Abril lo miró. Y algo se sintió diferente. No era el mismo hombre de la cena. Había algo más incluso en su mirada. Algo que no se podía nombrar… pero se sentía.

—Claro —dijo ella, dejando la regadera.

Esteban se acercó. No demasiado. Solo lo suficiente para que el aire entre ellos se volviera denso.

—¿Cómo estás? Supe lo que pasó con mi hijo.

—Mejor —respondió Abril—. Más tranquila.

—¿Y Lisandro? ¿te ha molestado?

—Se fue, no he tenido noticias de él. Supongo que está gozando la vida libre.

—¿Para siempre?

—Eso espero, no lo quiero más en mi vida Esteban.

Esteban asintió. Y por un momento, no dijo nada.

—¿Sabes? —dijo al fin—. A veces, el fuego no destruye. Solo limpia lo que está sucio.

Abril lo miró. Y sonrió. Porque por primera vez… Sentía que alguien la entendía.

—¿Te apetece un café? —preguntó Abril, rompiendo el silencio.

Esteban la miró y sus ojos eran oscuros, pero no fríos. Tenían esa calidez que arde sin quemar.

—Claro —respondió—. Si no es molestia.

—No lo es. Vamos a la cocina.

Ella Lo guió hacia la casa y luego entraron a un salón amplia, moderna, con mármol blanco y electrodomésticos de acero.

El lugar parecía ser diseñado para ser admirado, y no usado. Pero Abril lo usaba. Ya que ese es el fin de toda cocina.

Y ese día, más que nunca, necesitaba hacerlo.

—¿Y el servicio? —preguntó Esteban algo extrañado, mientras tomaba asiento en la isla central.

—Les di días libres —respondió ella, mientras encendía la cafetera—. Quiero estar sola, por unos días. Prefiero hacer mis cosas. Total, no me afecta en lo más mínimo.

Esteban la observó en silencio, mientras que la palabra "sola" retumbaba en su mente. Sus movimientos eran precisos, elegantes.

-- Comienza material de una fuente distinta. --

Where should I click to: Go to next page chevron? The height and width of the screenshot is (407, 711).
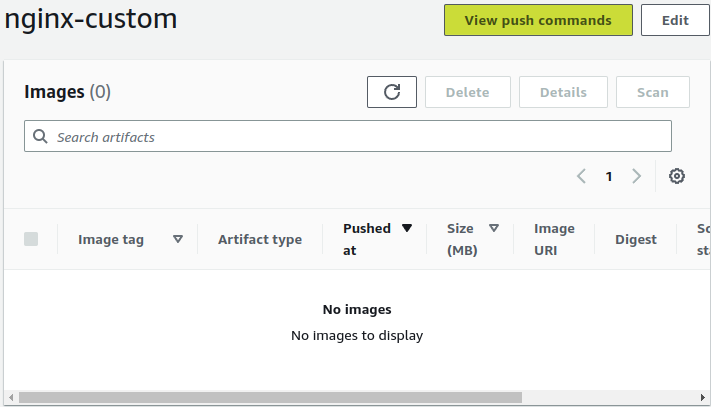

Ella abría cajones, medía el café, servía el agua… como si lo hubiera hecho toda la vida.

—Siempre pensé que tú… —empezó él.

—¿Que yo qué?

—Que no sabías hacer nada de esto.

Abril sonrió, sin mirarlo.

—Porque crecí entre sirvientas y vajillas de porcelana, ¿no?

—No lo dije por eso —Esteban se sintió un poco apenado.

—Pero lo pensaste —respondió ella.

Se giró hacia él. Tenía una cucharilla en la mano. Y una chispa en los ojos.

—Mi madre me enseñó que una mujer debe saber valerse por sí misma, o bueno aplica igual para un hombre. Que no importa cuántos lujos tenga, debe saber limpiar su casa, cocinar su comida y defender su dignidad.

Esteban asintió. Con respeto pero con algo más.

—Tu madre era sabia.

—Lo era.

El aroma del café llenó la cocina. Abril sirvió dos tazas y le acercó una. Sus dedos rozaron los de él.

Fue un segundo. Un roce. Pero el aire cambió entre ambos.

Esteban no retiró la mano de inmediato. Y Abril no fingió que no lo notó. Sus miradas se encontraron. Y por primera vez… no se apartaron.

—Gracias —dijo él, al fin, tomando la taza.

—De nada.

Se sentó frente a él y el silencio volvió. Pero no era incómodo. Era denso.

Cargado.

—Siempre fuiste amable conmigo —dijo ella, sin mirarlo—. Incluso cuando yo era solo “la niña que se casó con tu hijo”.